Ce qui est frappant, en tant qu’extraterrestre, c’est de voir les humains prendre des positions tranchées, parfois radicales, voire violentes, en ne connaissant que très peu de chose sur le « dossier » en question ! Se renseigner prend du temps, demande de mobiliser des neurones, de croiser les sources d’information… alors – et c’est dommage – peu de monde le fait.
Dans ses petites interviews sur France Inter, Guillaume Meurice – qui, accessoirement, est aussi un extraterrestre d’une planète voisine de la nôtre – le fait très bien apparaître lorsqu’il demande aux personnes d’exposer leur opinion puis d’argumenter. Les positions sont toujours très marquées, franches, évidentes, et là on se dit « celui-là, il maîtrise son sujet, il sait de quoi il parle ». Pourtant lorsque Meurice demande de préciser, par exemple citer les bonnes ou mauvaises actions d’un personnage politique défendu ou critiqué, la plupart restent bouche bée, et bafouillent un « eh bien c’est évident, enfin ! Y’en a plein ! Là j’ai pas d’exemple en tête, mais ça ne manque pas », etc. ! C’est sûr qu’on ne demande pas souvent au citoyen de réfléchir, d’analyser, de pondérer, d’équilibrer, de participer aux décisions en fait, alors quand ça arrive, eh bien il reste démuni… Ce déséquilibre entre la prise de position marquée, et la connaissance ultralégère de la question devrait interpeller, non ?
La première des choses à critiquer, ne serait-elle pas son propre sens critique ? Fais-je de la critique constructive ou de l’opposition par « réflexe » ? Est-ce que je connais bien le dossier ? Que faudrait-il précisément changer ? Le remplacer par quoi ? Pourquoi cela serait-il mieux ? Mais aussi quels seraient les inconvénients de ce changement ? Etc.
Sur notre planète, critiquer est toujours assorti d’une recherche soutenue et d’une argumentation construite, de même que nous faisons des propositions d’adaptation, d’amélioration, de changement. Ces propositions sont également réfléchies, construites et argumentées. Et nous avons tous conscience que tout ce que nous proposons a forcément des points négatifs et critiquables à leur tour. Ce que nous acceptons de bonne grâce car nous avons appris à ne pas sombrer dans le débat « de personnes » où les égos s’affrontent, nous essayons plutôt de rester focalisés sur le débat d’idées.
Cette réflexion basée sur la construction collective, par l’apport de tous, la mise en parallèle de nos compétences, l’acceptation et l’écoute des arguments de chacun, permet en fin de compte de trouver une solution qui, si elle n’est pas parfaite (peut-elle l’être ?), est du moins assez optimisée et, surtout, est le fruit d’un éclairage multiple, de la collaboration de plusieurs esprits en synergie. La sensation que nous avons de participer à l’élaboration des solutions les rend aussi bien plus acceptables, et c’est d’autant plus important lorsqu’elles sont contraignantes. L’art de la critique constructive est enseigné dans nos écoles (l’éducation est pour nous une priorité absolue) dès le plus jeune âge afin d’avoir ensuite une base citoyenne productrice d’idées nouvelles, dans l’intérêt de tous. Cela a des avantages dans la vie de tous les jours, dans nos interactions, mais aussi au niveau de notre organisation politique qui est construite autour du citoyen.

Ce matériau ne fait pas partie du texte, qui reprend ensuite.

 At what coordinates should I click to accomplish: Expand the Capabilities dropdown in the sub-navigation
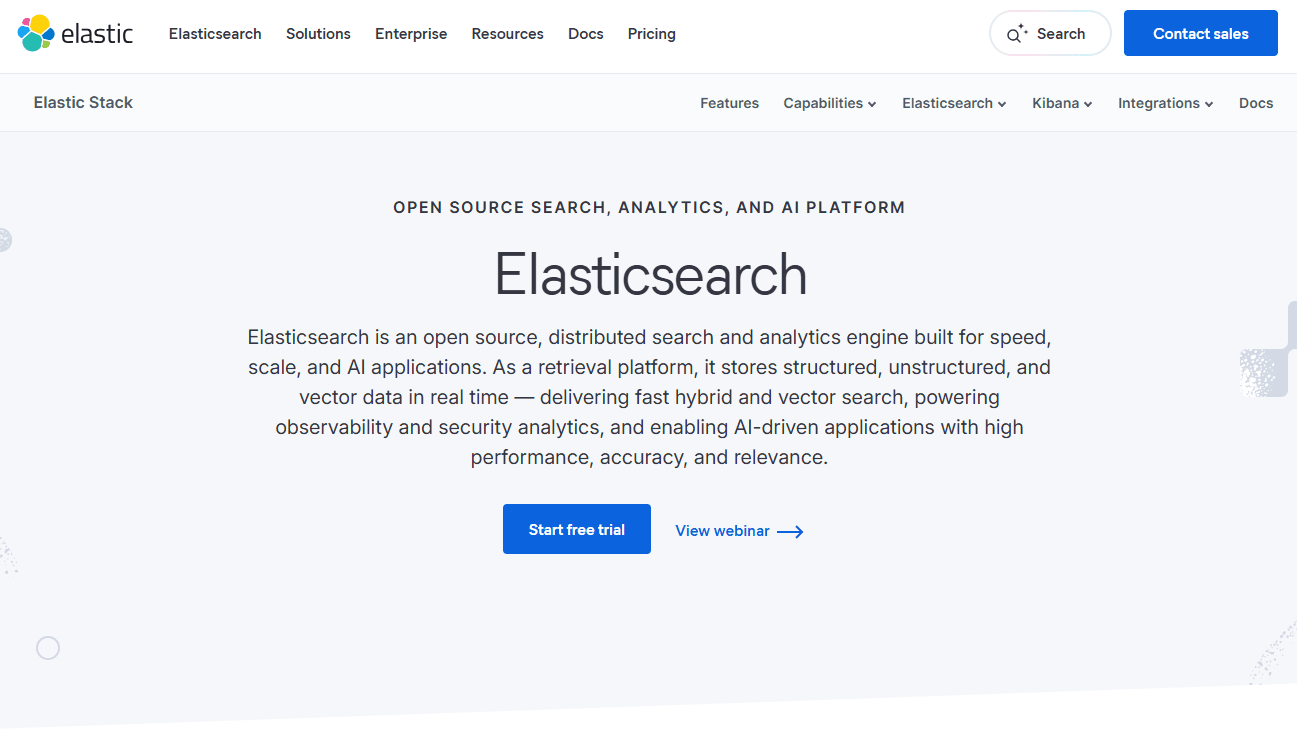pos(829,103)
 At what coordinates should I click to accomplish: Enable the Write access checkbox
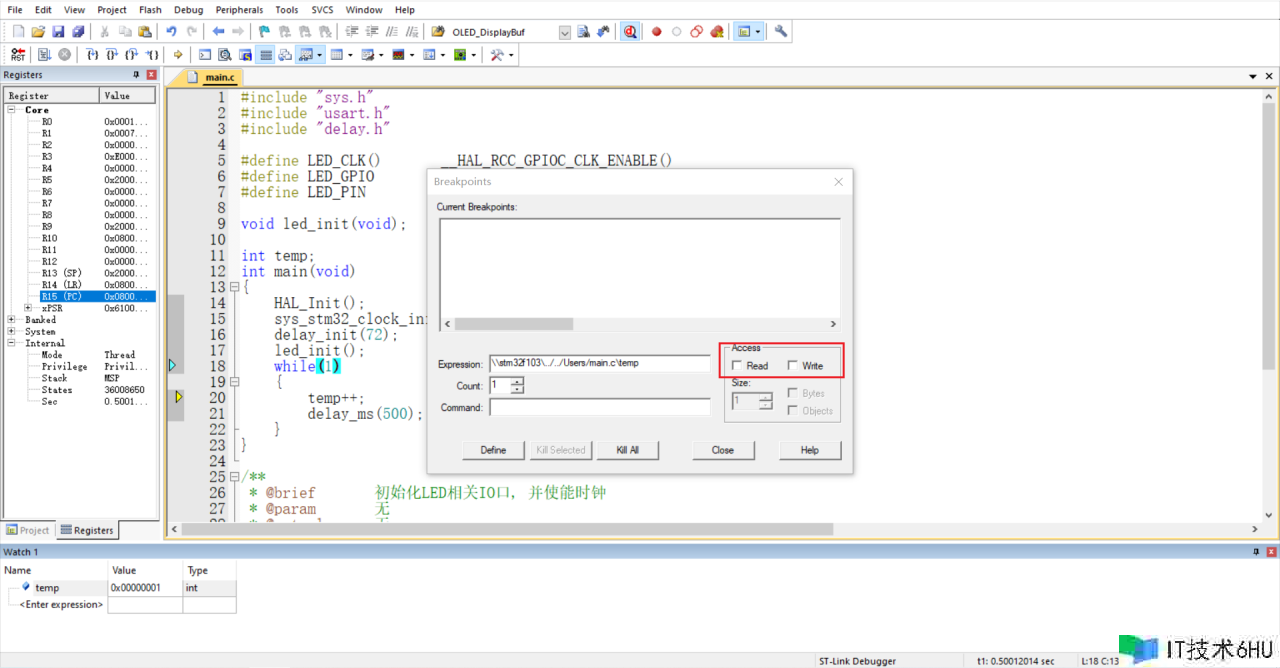point(793,366)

J’ai atterri en France où est mis en place – comme, semble-t-il, dans nombre d’autres pays de votre planète –, un système de démocratie représentative dans lequel la fonction politique est professionnalisée . En plus de la déresponsabilisation citoyenne induite par ce modèle (outil de décision non accessible), les dirigeants, clairement identifiés, sont facilement atteignables par ceux qui auraient intérêt à faire pression sur eux (dans le pire des cas il s’agit de corruption). Cela se produit d’autant plus facilement que les citoyens sont désinformés ou endormis par des médias de masse peu scrupuleux dont l’idéal est malheureusement bien loin de l’amélioration du bien-être global. Finalement, le citoyen de ce système verse facilement dans la critique basique et systématique (mais improductive), car il n’a pas été associé aux choix, et a l’impression de subir les décisions des dirigeants dont il se sent complètement déconnecté. Pourtant, idéalement, chaque citoyen devrait être une brique constituante et active de la démocratie puisque, souvenons-nous, c’est justement le sens de ce mot (dêmos : peuple, et kratos : pouvoir). Pour cela il doit faire un effort de compréhension et d’analyse, afin d’être à la hauteur de la mission.
La démocratie participative, telle que nous l’implémentons sur notre planète, implique une masse informée et active, ainsi qu’un outil démocratique collaboratif, un peu dans l’esprit de votre Wikipédia mais dédié à la formulation d’idées, au débat (la forge), jusqu’à leur adoption sous forme de lois. À ceux qui pensent que c’est une utopie pour les Terriens, qu’ils en sont incapables, j’ai envie de répondre que ça existe déjà. Des centaines de grands projets informatiques « open source » réunissent des milliers de personnes dans un effort collaboratif souvent bénévole où il faut prendre des décisions complexes et les réaliser ensemble, et cet effort est fait dans le seul but de fournir à la collectivité des produits alternatifs de grande qualité ; ces productions collectives rivalisent avec les logiciels commerciaux des géants privés du secteur (par exemple Linux , Open Office…). La dimension massive et collaborative de l’analyse et de la prise de décision (dêmos kratos !) constitue également un puissant rempart contre la corruption et offre – de fait – un outil d’autorégulation, qui « tire vers le haut » et réduit les dérives et les inégalités.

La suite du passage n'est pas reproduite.